The recent news surrounding Rockstar Studios regarding crunch frames today's talk about why the concept is always hard for developers to agree upon.

Josh Bycer, Blogger

October 18, 2018

3 Min Read

If there’s one point that continues to come up when it comes to working in the Game Industry it would have to be crunch. Recently, Rockstar Studios had a bad time in the press talking about the company working 100 hour weeks to get Red Dead Redemption 2 finished. The use of crunch is a polarizing topic depending on who you talk to, and presents a tough conversation.

Going the Extra Mile:

The concept of crunch is not exclusive to the game industry. In any industry with tough deadlines and delays, crunch becomes a part of getting a project done. Whether we’re talking about a few hours here and there, or months at a time, studios all across the industry have made use of crunch.

Crunch, at the high level, is never a good sign. What’s worse is when studios not only welcome crunch, but treat it as a badge of honor. There are horror stories around the industry of employees being pressured to work beyond the normal work week.

Not only are these employees working longer hours, but many times they’re not getting paid extra for it. Most studios will rationalize this as “suffering for your art,” and using the passion of the game industry against their employees.

No matter how passionate someone is, the human body has limits, and crunching for extended periods can cause harm. Not only that, but the stress of working at this level has been one of the major reasons cited for burning out of the industry, or moving to the indie scene.

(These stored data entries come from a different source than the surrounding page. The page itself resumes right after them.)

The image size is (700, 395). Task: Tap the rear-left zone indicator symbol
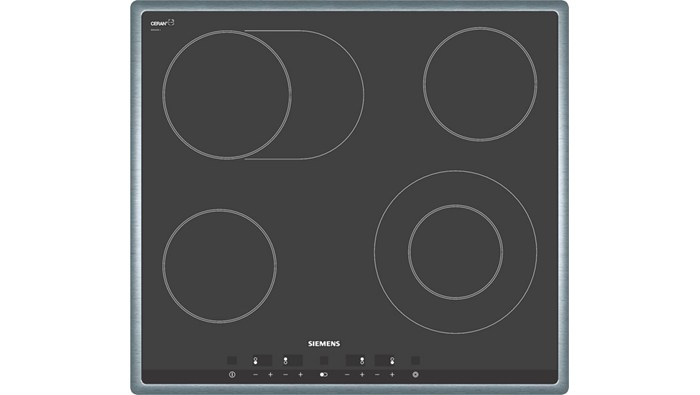click(285, 361)
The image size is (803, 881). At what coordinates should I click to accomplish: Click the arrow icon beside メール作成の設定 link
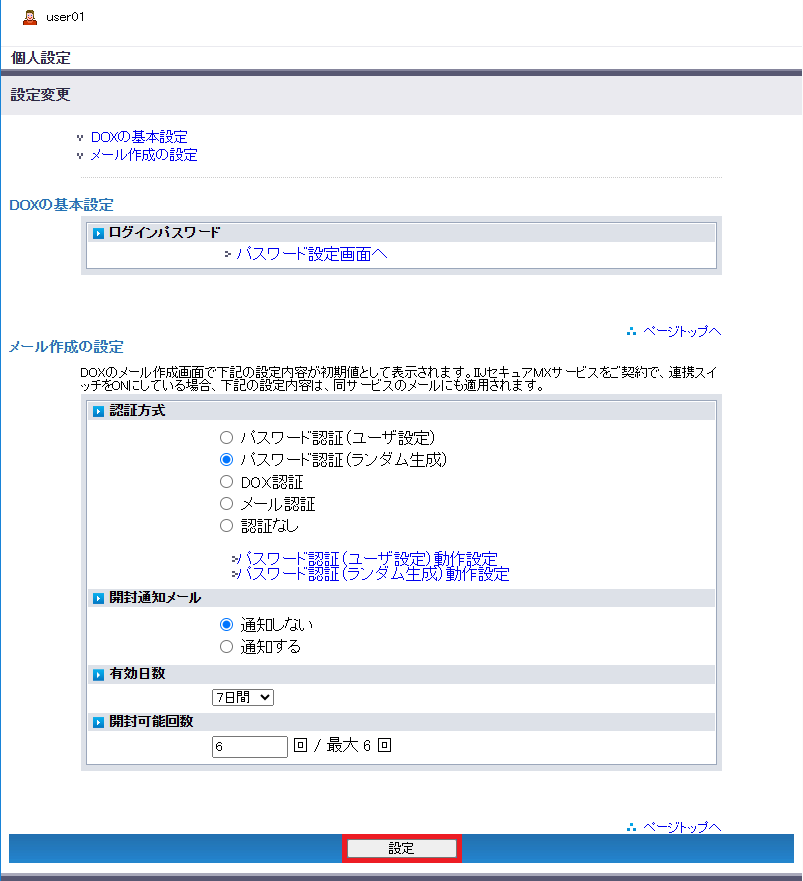point(80,156)
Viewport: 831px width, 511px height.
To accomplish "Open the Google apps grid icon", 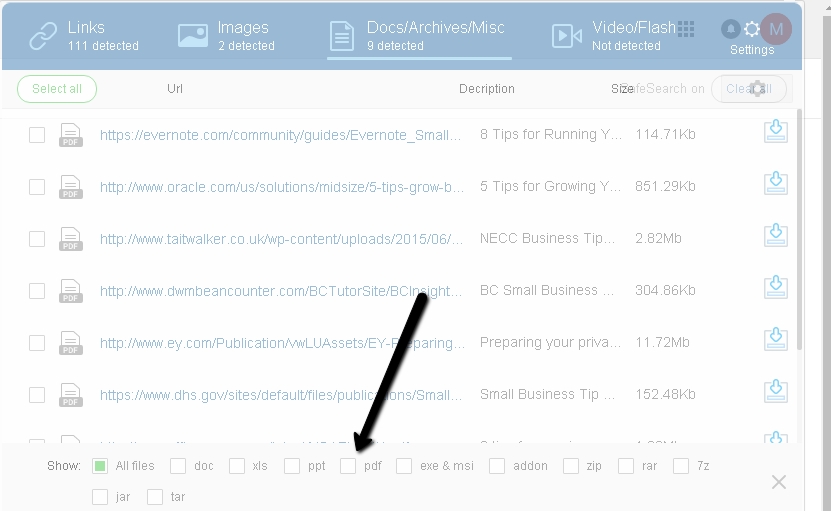I will [x=686, y=29].
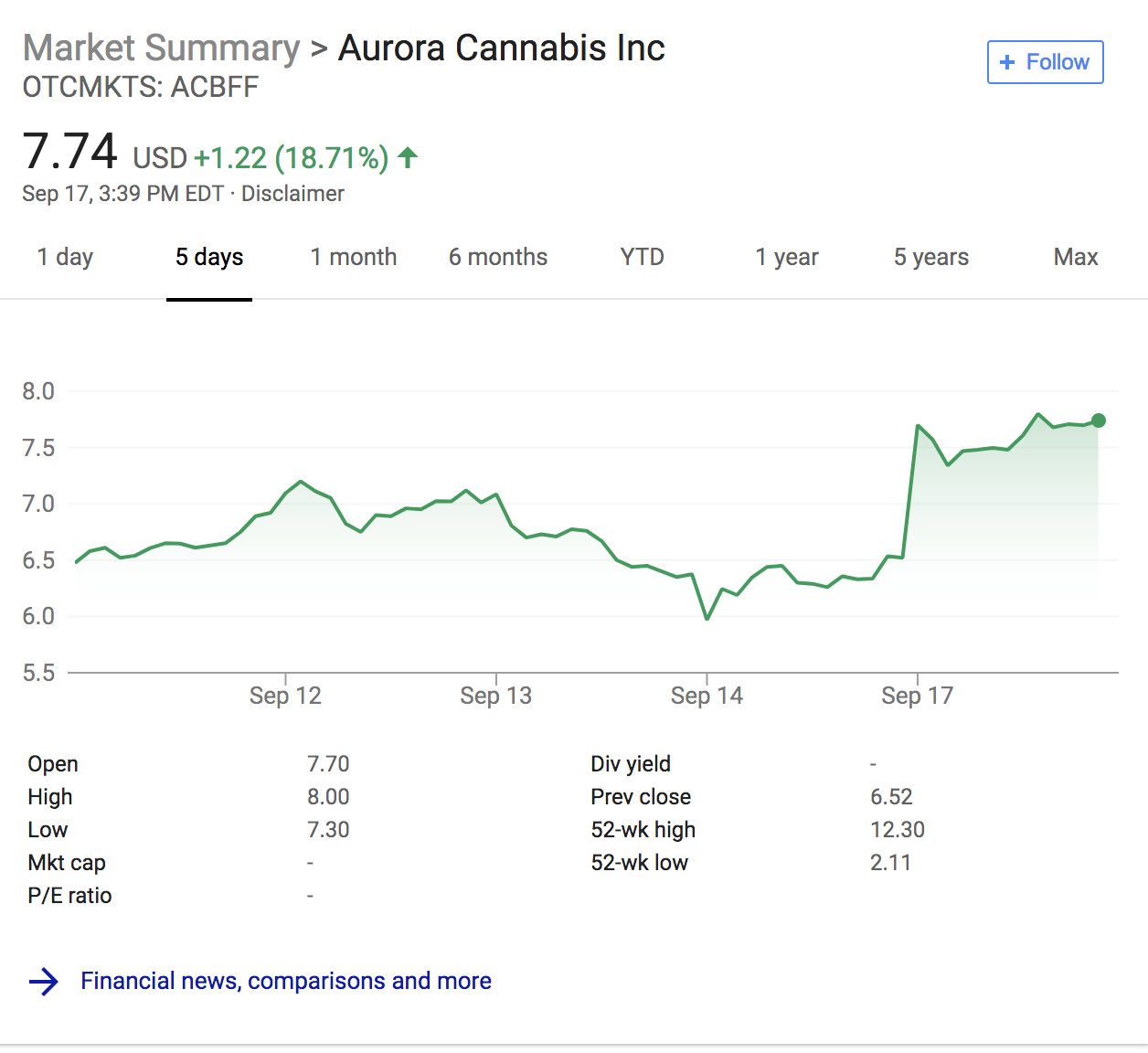Select the 5 days tab
1148x1053 pixels.
point(209,257)
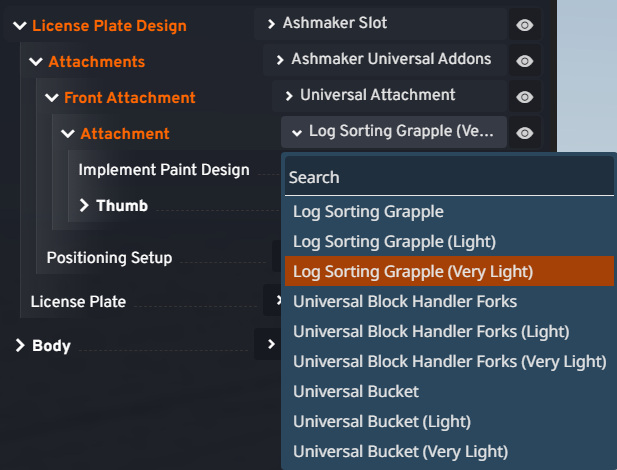Viewport: 617px width, 470px height.
Task: Select the Positioning Setup row
Action: 109,258
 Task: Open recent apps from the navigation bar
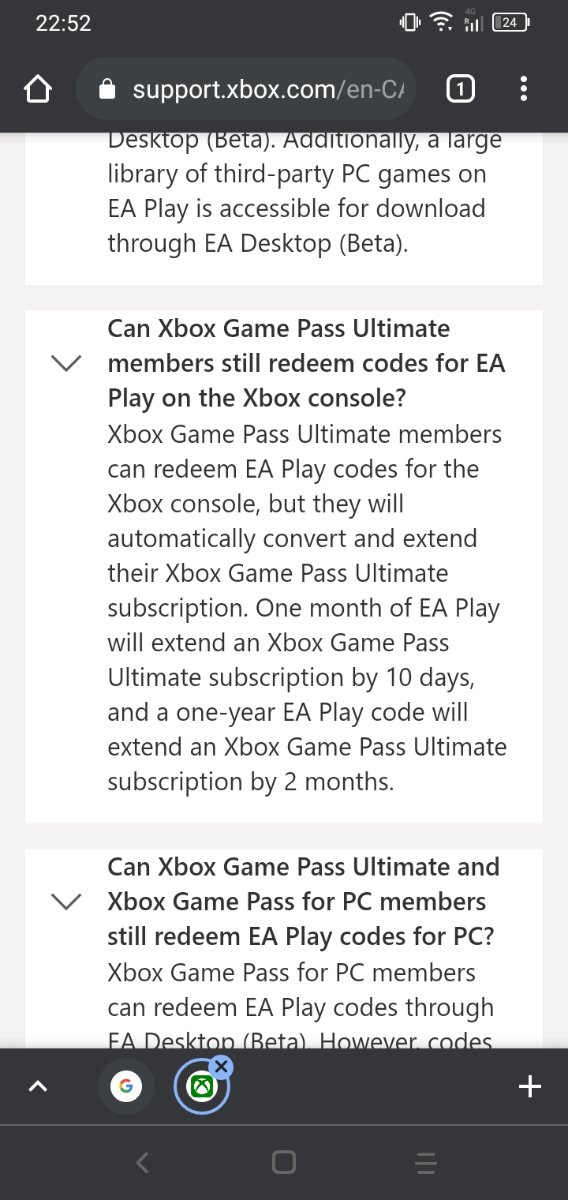click(426, 1161)
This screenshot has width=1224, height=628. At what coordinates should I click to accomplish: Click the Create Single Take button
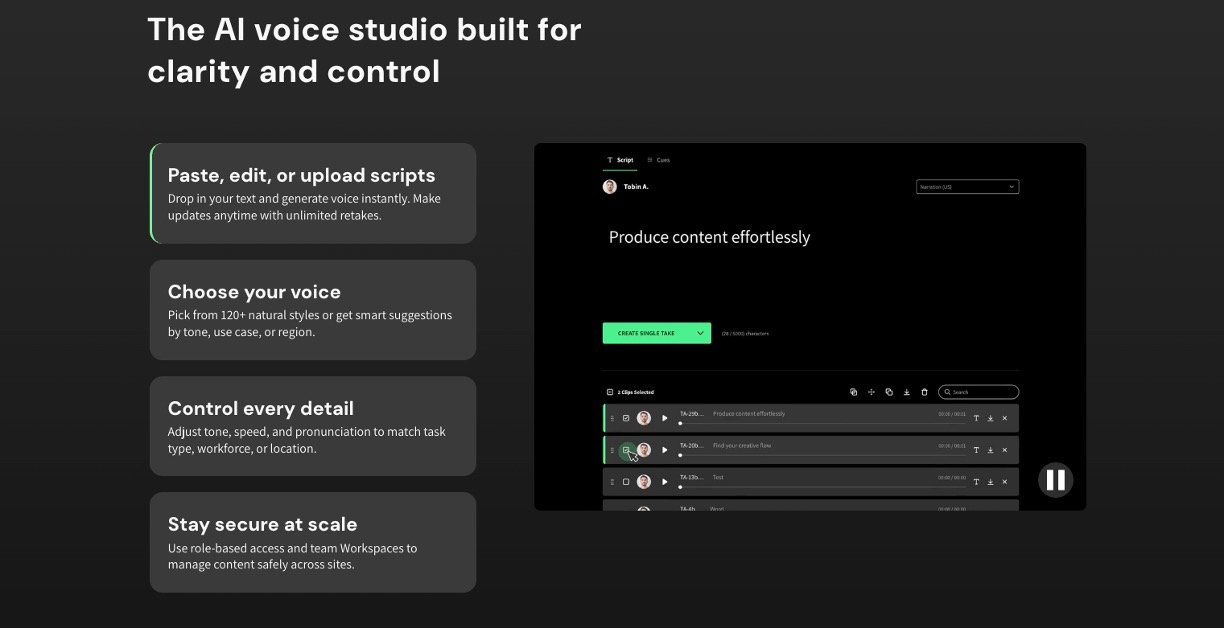click(646, 333)
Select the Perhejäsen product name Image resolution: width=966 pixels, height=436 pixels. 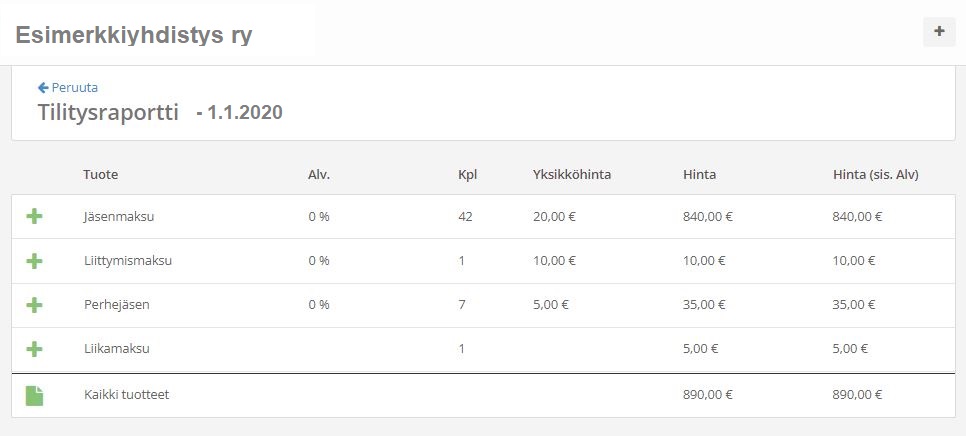[116, 305]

With that said, it’s easy to demonize crunch when it’s coming from a studio mandate, but what about at the indie level?

Pushing Yourself:

Indie development is all about the freedom of working on a game at your own time and leisure without the constraints of a studio holding you back. That freedom has been the lynch pin for numerous successes over this decade.

With that freedom comes the ability to dictate your own hours on a project—Do you want to spend 3 hours a day working on a game, or maybe 10? At this point, it’s not someone telling you to work longer, but you’re making the decision.

There are many indie games that have been developed by passionate people who if they didn’t believe in the project, it would never be finished. For them, spending a few extra hours a day working on their dream game was a no brainer. Another factor is obviously the amount of money that is going into developing a game. The longer it takes to finish and get a game out there, the harder it will be to recoup the development costs.

When you’re a smaller dev team (or just one person), it’s up to you to set the time that you’re willing to work. And that raises a big question: Do we still call it crunch if you’re the one deciding to work extra?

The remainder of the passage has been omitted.